I don’t know what I am looking for by posting. I wouldn’t dare self-diagnose myself, and I am not prepared to seek out a diagnosis from an expert. I know the implications of having this sort of diagnosis listed on my PMH. I am a medical professional working in a field that encounters a wide variety of illnesses, both mental, physical, and neurological... and I know how people with these disorders are treated. I suppose I am looking for similar reports.
My first memory of depersonalization happened in my grade school years as I was walking home from school. I felt as if my “conscious mind” was pulled through the back of my neck and separated from my body. I could see the back of my head. The only thing I could hear was ringing in my ears. Even though I felt disconnected from my body, I felt as if my body were tilting forward and about to fall.

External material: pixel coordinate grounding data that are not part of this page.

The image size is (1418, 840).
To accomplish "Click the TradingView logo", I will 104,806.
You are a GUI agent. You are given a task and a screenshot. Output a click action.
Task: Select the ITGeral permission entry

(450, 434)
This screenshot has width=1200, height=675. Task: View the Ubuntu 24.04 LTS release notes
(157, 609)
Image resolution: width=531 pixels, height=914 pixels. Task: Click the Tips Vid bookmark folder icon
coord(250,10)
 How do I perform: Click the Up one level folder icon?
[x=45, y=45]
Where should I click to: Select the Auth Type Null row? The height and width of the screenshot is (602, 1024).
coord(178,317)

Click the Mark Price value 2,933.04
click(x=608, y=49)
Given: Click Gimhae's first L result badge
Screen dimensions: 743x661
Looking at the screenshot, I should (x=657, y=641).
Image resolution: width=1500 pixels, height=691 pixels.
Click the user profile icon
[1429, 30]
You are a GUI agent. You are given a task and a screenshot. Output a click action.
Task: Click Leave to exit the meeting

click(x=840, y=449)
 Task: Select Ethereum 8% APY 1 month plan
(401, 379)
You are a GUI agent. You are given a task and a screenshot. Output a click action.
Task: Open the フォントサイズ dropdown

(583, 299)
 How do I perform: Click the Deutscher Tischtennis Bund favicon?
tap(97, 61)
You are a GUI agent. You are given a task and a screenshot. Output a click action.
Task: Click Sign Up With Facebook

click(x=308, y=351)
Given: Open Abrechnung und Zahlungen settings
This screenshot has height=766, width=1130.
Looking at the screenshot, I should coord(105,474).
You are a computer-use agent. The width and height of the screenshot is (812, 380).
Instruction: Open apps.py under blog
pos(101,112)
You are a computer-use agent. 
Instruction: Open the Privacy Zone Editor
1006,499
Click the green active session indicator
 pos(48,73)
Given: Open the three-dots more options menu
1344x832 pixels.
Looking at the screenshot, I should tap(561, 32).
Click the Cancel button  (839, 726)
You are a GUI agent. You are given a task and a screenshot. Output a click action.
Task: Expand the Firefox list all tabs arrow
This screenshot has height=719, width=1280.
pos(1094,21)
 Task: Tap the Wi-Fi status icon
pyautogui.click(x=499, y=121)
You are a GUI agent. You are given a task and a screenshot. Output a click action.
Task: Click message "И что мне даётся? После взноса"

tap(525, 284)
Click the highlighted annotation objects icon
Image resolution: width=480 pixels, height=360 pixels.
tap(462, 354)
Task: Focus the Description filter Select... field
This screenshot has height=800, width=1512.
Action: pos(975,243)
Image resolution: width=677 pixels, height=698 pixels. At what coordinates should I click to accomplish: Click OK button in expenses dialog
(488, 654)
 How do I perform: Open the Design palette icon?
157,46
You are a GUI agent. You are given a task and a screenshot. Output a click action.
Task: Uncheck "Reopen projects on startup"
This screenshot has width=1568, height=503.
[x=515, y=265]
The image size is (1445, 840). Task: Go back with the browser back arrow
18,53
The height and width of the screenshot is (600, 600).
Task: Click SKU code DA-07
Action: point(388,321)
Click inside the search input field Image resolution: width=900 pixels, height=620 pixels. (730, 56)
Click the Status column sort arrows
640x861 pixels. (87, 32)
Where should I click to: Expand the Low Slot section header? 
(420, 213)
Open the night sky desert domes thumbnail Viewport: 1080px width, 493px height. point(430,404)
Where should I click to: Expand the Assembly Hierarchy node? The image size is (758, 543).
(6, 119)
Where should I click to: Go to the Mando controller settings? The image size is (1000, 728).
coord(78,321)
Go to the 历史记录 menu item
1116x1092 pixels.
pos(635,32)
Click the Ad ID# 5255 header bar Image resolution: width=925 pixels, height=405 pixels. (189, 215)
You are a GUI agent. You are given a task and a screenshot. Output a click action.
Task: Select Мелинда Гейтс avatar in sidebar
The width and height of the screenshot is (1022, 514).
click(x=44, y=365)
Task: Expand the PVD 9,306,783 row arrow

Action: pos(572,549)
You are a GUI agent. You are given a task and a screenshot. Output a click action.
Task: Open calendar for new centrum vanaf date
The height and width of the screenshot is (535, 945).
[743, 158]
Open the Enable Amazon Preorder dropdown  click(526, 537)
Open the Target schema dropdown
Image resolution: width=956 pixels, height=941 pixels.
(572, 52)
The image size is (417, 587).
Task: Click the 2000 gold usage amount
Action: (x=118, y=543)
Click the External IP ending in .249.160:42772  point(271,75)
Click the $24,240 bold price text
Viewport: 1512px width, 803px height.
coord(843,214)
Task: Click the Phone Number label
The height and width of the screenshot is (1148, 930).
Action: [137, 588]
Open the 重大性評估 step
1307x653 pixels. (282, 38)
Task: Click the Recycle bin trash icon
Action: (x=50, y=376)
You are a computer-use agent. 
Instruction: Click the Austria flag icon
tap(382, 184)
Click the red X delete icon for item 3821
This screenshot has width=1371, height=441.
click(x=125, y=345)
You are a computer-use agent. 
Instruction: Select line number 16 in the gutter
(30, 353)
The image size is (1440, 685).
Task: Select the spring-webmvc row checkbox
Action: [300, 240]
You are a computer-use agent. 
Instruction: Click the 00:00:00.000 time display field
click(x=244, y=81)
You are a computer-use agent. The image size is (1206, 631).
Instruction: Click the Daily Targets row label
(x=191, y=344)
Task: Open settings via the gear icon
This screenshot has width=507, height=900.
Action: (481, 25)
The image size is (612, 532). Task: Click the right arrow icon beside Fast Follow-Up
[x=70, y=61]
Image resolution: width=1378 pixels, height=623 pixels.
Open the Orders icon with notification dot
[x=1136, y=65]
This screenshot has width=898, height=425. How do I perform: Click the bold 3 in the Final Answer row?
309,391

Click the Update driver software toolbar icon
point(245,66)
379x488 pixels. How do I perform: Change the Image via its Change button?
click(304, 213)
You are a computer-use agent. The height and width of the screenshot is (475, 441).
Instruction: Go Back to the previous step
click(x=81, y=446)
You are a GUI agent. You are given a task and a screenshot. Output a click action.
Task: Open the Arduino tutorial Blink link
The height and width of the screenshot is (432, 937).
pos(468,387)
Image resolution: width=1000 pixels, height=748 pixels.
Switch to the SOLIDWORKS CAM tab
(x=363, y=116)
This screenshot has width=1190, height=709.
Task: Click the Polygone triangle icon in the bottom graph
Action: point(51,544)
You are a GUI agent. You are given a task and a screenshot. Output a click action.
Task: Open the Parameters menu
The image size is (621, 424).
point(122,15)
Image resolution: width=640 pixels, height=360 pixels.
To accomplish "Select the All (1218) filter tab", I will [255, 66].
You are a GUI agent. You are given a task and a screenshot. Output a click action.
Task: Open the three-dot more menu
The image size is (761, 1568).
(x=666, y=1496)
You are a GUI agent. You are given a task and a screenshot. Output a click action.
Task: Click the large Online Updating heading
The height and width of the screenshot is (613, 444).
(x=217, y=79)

I was watching my body walk and trying desperately to get back inside to stop myself from falling. It was over in a matter of seconds.
I remember thinking that this was not the first time it happened, but I do not recall an earlier event.
I also have had numerous incidents related to reading. When I was a child, and up through graduation, I was an avid reader. I consumed piles of books. The librarians at my high school told me in my last week of 12th grade that if I had checked out four more books throughout my high school career, I would have broken the record. I used books as an escape from my unconventional upbringing. Back on track. I began noticing, the older I got in middle and high school, that after reading for hours at a time I felt as if my life/reality was the fictional story and the book I was reading was reality. I had this feeling long after I would set the book down. My world felt scripted and unreal. I felt as if I were a character. I felt disconnected from my own life. These sensations were brief (seconds to minutes long) but frequent and unsettling.
Now, I rarely experience those two scenarios, but they do occur occasionally. More often, I feel a different sensation that unsettles me. With no warning, I will feel an overwhelming mental rush, as if I an being granted an epiphany in which I am a tiny figurine under a painted-black dome. My figurine-self realizes suddenly that my small, snow-globe world is not the real world and looks up to notice a small scratch in the black paint. In that second, my figurine-self catches a glimpse of something that is hard to describe. I feel if I were to stretch my hand upward, I could grab the sky-painted cloth covering my cage. I feel as if I were briefly given an insight to the real world which exists far beyond my small mind’s comprehension, granted by the people whose coffee table my snow-globe sits upon. I mentally reel from the reality setting in that I have been looking at the ground for years and believing that what I see is all there is; in that moment I feel close to epiphany. But I also feel terrified at the impending thought of what is outside; I get scared and look back down to my snow-globe world. And the moment is gone. I remember what I felt but no longer can catch the sensation of feeling elevated or close to understanding the real world. This happens in a matter of seconds and ask in my head. Even more, re-reading this, I feel as if I have done an injustice to my experience due to my inability to put it in to words.
I didn’t know the root of these depersonalization and derealization episodes, or even what they were called. For a long time, I thought I was crazy. I recently started looking into it and while I had been educated in psychiatric disorders of which DP/DR manifested (as part of my professional training), I did not receive detailed understanding of the individual definitions. We simply received a one sentence definition of “feeling disconnected from one’s self or reality” and was often associated with drug use and/or schizophrenia. So I never thought any more of it, as I knew those weren’t my issues. I stumbled across this potential explanation after doing my own research. I have migraines but these sensations do not occur in tandem. I also have had CT and MRI testing for unrelated reasons and no structural abnormalities of the brain were noted. SoI feel as if it isn’t neuro-based, but rather emotional. I am a very anxious person, prone to feelings of inadequacy and self-loathing. I feel as if everyone who is whispering is whispering about me, and every perceived slight is intentional. I immediately suspect that most people I know/encounter dislike me. But I also realize that I am not the main character in anyone else’s reality, and that these thoughts and feelings are irrational. There are far more examples of my anxiety, but I realize as I write that this post is extremely long-winded so I will end this section. A final note - there is sexual trauma from my early childhood affecting my sex life/thoughts to this day, as well as extreme religious oppression most easily summed up as an extreme conservative cult based in keeping members ignorant and in fear.
All this to say, has anyone experienced those sensations and been diagnosed with DP/DR? And has anyone had issues with DP/DR stem from anxiety, trauma, or repression? Or am I totally off the mark?